**GIVEN DATA**
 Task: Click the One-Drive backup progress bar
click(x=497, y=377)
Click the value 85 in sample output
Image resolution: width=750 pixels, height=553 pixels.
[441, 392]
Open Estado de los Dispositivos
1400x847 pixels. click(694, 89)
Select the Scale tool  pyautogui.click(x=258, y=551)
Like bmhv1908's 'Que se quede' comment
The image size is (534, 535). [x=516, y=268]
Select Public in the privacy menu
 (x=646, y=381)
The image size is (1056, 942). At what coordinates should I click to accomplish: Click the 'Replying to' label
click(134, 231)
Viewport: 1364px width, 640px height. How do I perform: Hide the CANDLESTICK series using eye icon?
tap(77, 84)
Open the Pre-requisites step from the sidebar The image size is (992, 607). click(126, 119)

**REQUIRED TASK**
Copy out every line of the material above, word for word and in the same order.

**RESULT OF THE EXERCISE**
 Task: Click the One-Drive backup progress bar
click(x=497, y=377)
Click the value 85 in sample output
Image resolution: width=750 pixels, height=553 pixels.
[441, 392]
Open Estado de los Dispositivos
1400x847 pixels. click(694, 89)
Select the Scale tool  pyautogui.click(x=258, y=551)
Like bmhv1908's 'Que se quede' comment
The image size is (534, 535). [x=516, y=268]
Select Public in the privacy menu
 (x=646, y=381)
The image size is (1056, 942). At what coordinates should I click to accomplish: Click the 'Replying to' label
click(134, 231)
Viewport: 1364px width, 640px height. How do I perform: Hide the CANDLESTICK series using eye icon?
tap(77, 84)
Open the Pre-requisites step from the sidebar The image size is (992, 607). click(126, 119)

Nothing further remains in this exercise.